Damien English TD, Minister for Business, Employment and Retail, has approved an Employment Regulation Order for the Security Industry, which provides for a pay increase for the sector from 1 September, 2021.
The Order which will become effective from 1 September 2021 revokes the one that was in place for the sector since 1 June 2017 and provides for a new pay rate of €12.05 per hour which applies from 1 September 2021 with further increases to €12.50 per hour from 1 June 2022 and €12.90 per hour from 1 June 2023.
The Minister said:
“I am very pleased to approve this Employment Regulation Order which I will sign to bring into effect on September 1st, 2021. Whilst the proposals from the Labour Court originally indicated that this increase could be scheduled from June 1st, 2021, I have decided to authorise the increases from the later date of September 1st, 2021. This is to ensure that workers and employers have adequate notice of the changes and owing to the COVID-19 public health restrictions in place which impacts on many businesses in Ireland as we continue in our efforts to suppress the virus.
“It will see the pay of security industry workers increase from September 1st, 2021 with a further increase on June 1st, 2022 and again in 2023.

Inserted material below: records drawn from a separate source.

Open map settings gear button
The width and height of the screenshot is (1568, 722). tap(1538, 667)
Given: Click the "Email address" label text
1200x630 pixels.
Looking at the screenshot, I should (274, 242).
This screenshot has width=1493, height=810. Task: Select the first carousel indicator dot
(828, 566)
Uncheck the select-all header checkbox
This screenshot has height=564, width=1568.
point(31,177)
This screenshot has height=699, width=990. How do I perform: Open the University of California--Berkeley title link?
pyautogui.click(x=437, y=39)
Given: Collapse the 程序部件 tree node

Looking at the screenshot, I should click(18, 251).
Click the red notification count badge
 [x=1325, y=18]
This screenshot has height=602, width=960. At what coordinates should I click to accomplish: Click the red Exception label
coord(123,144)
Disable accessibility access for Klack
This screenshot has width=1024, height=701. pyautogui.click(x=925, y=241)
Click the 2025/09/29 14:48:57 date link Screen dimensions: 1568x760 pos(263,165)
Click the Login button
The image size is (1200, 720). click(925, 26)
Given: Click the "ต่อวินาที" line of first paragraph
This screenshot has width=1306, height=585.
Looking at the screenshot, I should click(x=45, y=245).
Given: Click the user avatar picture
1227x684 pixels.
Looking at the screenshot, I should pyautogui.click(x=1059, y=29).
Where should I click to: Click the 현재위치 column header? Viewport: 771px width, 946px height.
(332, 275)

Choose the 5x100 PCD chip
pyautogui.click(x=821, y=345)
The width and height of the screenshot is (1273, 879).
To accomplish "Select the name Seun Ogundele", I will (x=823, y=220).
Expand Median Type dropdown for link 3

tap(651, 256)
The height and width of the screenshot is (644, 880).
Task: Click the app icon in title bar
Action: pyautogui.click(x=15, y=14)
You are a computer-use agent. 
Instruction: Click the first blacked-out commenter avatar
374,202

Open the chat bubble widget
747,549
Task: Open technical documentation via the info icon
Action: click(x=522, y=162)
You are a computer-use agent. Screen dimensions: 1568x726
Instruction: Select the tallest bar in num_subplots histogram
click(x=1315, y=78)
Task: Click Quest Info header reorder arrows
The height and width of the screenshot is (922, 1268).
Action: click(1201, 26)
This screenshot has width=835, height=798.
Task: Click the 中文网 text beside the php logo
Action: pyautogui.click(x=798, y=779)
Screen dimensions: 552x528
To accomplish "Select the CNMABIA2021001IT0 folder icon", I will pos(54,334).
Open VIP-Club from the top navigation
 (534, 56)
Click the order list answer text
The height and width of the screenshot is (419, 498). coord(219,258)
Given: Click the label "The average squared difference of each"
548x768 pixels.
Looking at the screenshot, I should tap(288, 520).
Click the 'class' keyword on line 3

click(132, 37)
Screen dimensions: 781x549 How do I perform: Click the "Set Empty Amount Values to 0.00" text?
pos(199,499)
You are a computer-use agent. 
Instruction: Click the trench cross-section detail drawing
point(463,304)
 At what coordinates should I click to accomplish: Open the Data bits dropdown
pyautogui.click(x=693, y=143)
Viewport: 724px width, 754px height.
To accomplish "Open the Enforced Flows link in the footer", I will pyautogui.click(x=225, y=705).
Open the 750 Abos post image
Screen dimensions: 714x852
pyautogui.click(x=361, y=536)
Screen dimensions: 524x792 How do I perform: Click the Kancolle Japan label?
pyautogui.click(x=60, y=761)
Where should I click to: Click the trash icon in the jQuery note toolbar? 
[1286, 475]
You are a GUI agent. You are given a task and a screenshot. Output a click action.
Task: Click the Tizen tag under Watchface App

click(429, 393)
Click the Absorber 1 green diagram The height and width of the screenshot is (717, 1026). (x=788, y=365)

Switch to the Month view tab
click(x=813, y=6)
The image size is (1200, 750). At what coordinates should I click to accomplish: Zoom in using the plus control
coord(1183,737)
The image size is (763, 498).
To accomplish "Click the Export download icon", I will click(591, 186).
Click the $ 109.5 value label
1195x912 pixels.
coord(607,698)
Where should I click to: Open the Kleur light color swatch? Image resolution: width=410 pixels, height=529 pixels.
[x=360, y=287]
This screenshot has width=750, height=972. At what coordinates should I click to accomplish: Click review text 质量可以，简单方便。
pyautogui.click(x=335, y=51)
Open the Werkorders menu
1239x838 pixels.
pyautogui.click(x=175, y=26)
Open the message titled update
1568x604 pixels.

“I would like to thank the members of the Joint Labour Committee, the Labour Court and those interested parties who submitted submissions as part of the public consultation for their contributions to this process. This process sits very much within the context of Ireland’s voluntarist system of industrial relations.
“The Security Industry Joint Labour Committee is a good example of how effective the reformed Joint Labour Committee system can be when representatives of employees and employers can agree a commonality of purpose in a sector.
“I believe that for all workers, the advantage of Joint Labour Committees is that they see fair terms and conditions such as wage rates, sick pay etc. agreed and given effect by an Employment Regulation Order, while for some employers, the advantage of the system, based as it is on the principle of self-governance, means that they can agree and set minimum pay and conditions, agree on work practices which are custom-made to their industry – a flexibility which cannot be achieved by primary legislation.”
Commenting on the announcement, Gill O’Riordan, Vice President of the Irish Security Industry Association (ISIA), Chair of its Guarding Division and an ISIA employer representative on the Security JLC stated, “the ISIA welcomes the announcement from government that the Minister intends to sign the ERO, effective from the September 1st 2021. The implementation date is pragmatic and allows clients of the security industry to prepare for the cost increase. The ERO is a critical instrument that allows for minimum terms and conditions to be applied within the security industry and one which our members fully support.”